As Jackson entered the presidency, he brought a new vision for America—a “Jacksonian Democracy” meant to take common people into the center of politics. Rejecting Founding-era notions of a natural elite governing for the people, Jackson wanted to overthrow corrupting elites so the people could rule themselves with himself as their sword. Jackson supported extending voting rights to all non-enslaved men, completing the elimination under way of property requirements that elites believed necessary to ensure voters were invested in the nation's success.15 He opposed as wasteful corruption the national infrastructure spending Adams and Clay championed. He disliked and distrusted credit, banking, and banks. Believing there was nothing in any government job so difficult any ordinary person couldn't do it, Jackson made appointments not by qualification or merit but loyalty.16 He developed a vast patronage network called the “spoils system” in which plum federal jobs went not to the pedigreed or connected, but as rewards to the common people who supported him. Jackson and his partisans considered this rotation in office not a corruption but a reform, breaking the elite hold on power, bringing the people into government, and stopping officials from becoming entrenched in office.17 Jackson also supported aggressively expanding the nation west to provide cheap land for working people willing to build a fresh start in the wilderness—including “de-indianification” to clear more land for settlers. Jackson championed an Indian Removal Act to force Native Americans off their lands, which led to the infamous “Trail of Tears,” to provide opportunity and social mobility to his supporters, but at the expense of the Native American pushed off ancestral lands.
Andrew Jackson's presidency alarmed a lot people. Jackson's headstrong temperament and quick anger struck the establishment as unpresidential and dangerous.18 To them, Jackson's assaults on national elites sounded like ignorance that would sabotage their efforts to drive modernization and growth. Many feared Jackson was a demagogue or maybe even a would-be tyrant. With the now-unpopular Adams clearly outmatched, the anti-Jackson coalition turned to a new leader not so unlike Jackson himself—Adams's secretary of state, Henry Clay. On one hand, as a brilliant orator and strategist, Clay was long considered one of the greatest talents of American politics. First elected to the Senate before he turned thirty, Clay's colleagues, recognizing his ability, didn't even object he was too young to constitutionally serve. After two short Senate terms, Clay ran for the House of Representatives and his colleagues elected him Speaker as a freshman. Clay was a driving force in launching Madison's War of 1812 and was a powerful figure under Monroe. Clay was also, however, just like Jackson, a new American raised from the frontier. He too was self-made, growing up modestly in Virginia and then moving west to Kentucky to make his fortune. He was gregarious, a storyteller, a hard drinker, and a famous gambler.19 Just like Jackson, he was a dueler (although unlike Jackson he hadn't actually killed anyone in a duel).20 Clay was also a well-known charmer—when he spoke in Congress, Washington's women reportedly crowded into the gallery just to hear him.21 Clay and Jackson were each frontier types, Jackson the bombastic brawler and Clay the silver-tongued rake.

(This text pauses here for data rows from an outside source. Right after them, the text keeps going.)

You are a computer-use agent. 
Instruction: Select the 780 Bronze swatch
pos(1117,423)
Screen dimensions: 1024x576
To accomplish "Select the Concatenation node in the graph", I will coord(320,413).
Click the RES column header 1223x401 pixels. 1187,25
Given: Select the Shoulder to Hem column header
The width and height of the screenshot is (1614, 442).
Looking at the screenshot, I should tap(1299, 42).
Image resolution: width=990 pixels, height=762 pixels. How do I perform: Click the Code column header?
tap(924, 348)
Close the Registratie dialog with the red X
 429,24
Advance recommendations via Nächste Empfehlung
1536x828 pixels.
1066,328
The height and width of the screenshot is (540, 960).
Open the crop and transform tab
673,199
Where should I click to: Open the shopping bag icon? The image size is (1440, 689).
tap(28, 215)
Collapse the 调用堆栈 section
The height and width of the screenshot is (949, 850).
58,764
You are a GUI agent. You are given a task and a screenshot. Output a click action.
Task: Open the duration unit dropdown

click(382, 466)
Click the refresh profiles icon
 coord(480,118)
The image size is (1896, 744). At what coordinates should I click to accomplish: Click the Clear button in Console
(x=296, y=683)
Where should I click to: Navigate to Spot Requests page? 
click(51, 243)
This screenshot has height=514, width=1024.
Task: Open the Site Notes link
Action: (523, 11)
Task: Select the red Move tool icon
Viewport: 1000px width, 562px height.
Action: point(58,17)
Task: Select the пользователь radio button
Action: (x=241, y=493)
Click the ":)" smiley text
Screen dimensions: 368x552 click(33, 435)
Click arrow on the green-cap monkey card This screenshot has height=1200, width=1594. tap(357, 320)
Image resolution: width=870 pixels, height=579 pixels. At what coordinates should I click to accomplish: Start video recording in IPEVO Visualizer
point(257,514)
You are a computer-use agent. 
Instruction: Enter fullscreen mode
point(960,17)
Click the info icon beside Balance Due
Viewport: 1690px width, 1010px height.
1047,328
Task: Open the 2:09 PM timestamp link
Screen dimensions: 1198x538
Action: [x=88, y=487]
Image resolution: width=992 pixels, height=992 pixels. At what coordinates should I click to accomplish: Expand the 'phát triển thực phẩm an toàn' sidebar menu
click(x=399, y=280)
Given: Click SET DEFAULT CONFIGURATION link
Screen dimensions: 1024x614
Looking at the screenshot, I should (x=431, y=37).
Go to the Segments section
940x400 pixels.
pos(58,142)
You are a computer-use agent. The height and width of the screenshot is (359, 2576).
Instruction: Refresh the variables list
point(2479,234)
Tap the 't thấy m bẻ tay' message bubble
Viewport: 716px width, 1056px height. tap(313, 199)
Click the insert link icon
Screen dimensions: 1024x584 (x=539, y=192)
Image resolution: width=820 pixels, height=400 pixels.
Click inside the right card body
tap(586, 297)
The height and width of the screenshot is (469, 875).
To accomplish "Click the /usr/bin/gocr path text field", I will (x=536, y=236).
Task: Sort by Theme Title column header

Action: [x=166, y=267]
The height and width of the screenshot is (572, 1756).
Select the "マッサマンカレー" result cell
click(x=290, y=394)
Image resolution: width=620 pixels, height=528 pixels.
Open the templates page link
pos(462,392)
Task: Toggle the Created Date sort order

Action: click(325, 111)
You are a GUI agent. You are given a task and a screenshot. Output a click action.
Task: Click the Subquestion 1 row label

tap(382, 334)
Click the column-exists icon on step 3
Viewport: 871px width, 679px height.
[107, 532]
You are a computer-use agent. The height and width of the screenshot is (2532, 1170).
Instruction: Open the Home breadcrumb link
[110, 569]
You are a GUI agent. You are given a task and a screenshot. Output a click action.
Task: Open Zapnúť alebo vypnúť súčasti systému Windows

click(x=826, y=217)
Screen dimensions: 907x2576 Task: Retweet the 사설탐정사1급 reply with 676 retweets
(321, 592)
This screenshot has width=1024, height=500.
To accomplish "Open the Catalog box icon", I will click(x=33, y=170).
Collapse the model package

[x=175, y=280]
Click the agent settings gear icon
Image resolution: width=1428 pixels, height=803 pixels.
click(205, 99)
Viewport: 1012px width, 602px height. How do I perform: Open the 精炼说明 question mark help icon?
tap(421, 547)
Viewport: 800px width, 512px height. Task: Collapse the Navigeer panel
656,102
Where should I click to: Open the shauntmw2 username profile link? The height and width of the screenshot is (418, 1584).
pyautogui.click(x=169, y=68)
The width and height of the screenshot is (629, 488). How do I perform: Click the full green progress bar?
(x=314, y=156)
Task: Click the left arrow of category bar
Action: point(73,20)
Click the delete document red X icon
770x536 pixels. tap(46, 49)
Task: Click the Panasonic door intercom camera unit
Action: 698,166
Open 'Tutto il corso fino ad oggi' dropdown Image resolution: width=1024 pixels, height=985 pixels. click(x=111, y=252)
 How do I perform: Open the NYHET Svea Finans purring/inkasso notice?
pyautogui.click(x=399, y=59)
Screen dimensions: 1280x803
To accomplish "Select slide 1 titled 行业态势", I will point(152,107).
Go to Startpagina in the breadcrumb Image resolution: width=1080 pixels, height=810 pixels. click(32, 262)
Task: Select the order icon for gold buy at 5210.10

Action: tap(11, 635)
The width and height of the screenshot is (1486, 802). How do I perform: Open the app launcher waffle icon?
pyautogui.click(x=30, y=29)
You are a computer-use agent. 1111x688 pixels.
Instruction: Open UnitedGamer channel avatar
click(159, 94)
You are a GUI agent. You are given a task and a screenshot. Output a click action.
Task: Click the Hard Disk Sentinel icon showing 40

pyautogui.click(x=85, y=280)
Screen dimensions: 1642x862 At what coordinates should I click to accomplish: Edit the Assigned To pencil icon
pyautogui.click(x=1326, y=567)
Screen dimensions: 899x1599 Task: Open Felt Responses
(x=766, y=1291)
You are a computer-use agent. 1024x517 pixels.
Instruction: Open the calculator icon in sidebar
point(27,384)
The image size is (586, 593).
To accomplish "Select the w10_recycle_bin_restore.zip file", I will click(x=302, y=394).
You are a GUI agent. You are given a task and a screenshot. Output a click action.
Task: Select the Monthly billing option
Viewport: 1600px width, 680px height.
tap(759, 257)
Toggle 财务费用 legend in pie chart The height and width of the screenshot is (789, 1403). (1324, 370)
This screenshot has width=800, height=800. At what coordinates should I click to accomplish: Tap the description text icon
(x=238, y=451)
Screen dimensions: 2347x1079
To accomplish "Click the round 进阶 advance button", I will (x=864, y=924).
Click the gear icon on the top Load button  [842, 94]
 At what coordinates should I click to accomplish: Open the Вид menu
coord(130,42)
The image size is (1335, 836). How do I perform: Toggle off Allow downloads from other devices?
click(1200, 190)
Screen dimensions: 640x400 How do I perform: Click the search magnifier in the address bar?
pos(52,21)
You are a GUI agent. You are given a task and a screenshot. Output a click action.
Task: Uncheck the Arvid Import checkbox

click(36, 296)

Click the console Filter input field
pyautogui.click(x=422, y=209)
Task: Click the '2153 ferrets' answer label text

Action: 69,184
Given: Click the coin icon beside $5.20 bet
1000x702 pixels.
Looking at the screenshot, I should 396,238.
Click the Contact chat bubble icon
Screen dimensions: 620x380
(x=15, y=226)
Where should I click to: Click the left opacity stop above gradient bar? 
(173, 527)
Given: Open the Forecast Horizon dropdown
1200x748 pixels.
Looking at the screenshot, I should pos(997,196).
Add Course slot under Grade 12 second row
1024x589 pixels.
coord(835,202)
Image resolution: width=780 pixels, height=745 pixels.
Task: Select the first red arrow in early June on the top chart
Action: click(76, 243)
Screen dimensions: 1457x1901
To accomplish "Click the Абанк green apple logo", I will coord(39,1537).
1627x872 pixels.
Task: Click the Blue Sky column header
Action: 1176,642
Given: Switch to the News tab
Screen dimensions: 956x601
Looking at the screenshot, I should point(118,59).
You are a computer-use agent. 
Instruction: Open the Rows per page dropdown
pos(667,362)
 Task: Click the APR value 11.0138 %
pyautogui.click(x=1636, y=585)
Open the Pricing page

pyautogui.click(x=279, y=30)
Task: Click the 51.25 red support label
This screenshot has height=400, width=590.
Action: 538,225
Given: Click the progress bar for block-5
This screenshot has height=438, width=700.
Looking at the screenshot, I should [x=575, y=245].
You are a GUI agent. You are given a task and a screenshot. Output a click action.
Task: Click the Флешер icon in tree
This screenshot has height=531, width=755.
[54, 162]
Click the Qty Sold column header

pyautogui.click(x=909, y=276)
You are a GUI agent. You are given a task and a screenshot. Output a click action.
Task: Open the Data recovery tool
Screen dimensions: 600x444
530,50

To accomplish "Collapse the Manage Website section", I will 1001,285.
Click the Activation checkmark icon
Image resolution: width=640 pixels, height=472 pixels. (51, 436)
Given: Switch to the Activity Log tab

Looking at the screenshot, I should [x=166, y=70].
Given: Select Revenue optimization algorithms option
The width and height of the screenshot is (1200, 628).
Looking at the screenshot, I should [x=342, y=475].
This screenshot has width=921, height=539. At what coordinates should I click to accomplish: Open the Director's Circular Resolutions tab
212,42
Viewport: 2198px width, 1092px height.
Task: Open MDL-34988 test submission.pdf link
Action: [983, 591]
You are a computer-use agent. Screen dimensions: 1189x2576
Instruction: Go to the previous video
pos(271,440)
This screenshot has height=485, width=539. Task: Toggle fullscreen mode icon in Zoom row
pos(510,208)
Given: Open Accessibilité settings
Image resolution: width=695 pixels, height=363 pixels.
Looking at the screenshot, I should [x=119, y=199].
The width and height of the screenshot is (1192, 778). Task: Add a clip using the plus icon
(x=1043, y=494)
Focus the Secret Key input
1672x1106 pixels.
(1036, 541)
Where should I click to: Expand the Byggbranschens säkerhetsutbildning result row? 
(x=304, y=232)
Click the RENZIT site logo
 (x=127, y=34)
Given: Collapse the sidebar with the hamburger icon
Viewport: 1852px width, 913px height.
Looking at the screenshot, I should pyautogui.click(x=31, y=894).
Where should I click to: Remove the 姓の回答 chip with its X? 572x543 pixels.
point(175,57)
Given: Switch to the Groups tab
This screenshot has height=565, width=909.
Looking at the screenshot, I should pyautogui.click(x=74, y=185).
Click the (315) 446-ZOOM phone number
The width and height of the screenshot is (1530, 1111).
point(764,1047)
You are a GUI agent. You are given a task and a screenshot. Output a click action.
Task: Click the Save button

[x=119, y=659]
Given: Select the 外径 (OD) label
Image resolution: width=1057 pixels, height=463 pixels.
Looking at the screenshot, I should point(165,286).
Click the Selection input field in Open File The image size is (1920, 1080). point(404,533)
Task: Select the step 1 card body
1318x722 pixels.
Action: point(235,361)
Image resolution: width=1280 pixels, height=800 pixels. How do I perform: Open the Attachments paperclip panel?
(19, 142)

As Clay organized opposition to Jackson, Jackson made two important decisions that would come to establish the Second Party System's battle lines. First, he launched a personal crusade to abolish the Second Bank of the United States. National banking was no longer a major political issue when Jackson's presidency began. After allowing the First Bank of the United States to expire, Madison created a Second Bank of the United States to stabilize the currency and economy after the War of 1812 and, since it proved useful, it had grown generally accepted. However, this Second Bank of the United States had grown wealthy and powerful, standing mostly outside government yet essentially regulating the entire American financial system because of its power over state banks.22 Its leadership, moreover, had grown arrogant in the belief that, despite its incredible power as a national institution, the Bank, as an independent corporation, wasn't accountable in any way to the American people or the government beyond the narrowest limits of its charter.23 The Bank was also becoming less popular as many Americans—not irrationally—blamed its inept handling of the Panic of 1819 for driving the country into a severe economic recession. Jackson, who thought banks and credit were inherently corrupt tools through which elites stole power and wealth from ordinary people, was determined to both wipe out the national debt and crack the power of banking.24 He decided the Bank was his political enemy and he resolved to do everything in his considerable power to destroy what he viewed as an unaccountable bastion of inequality and privilege.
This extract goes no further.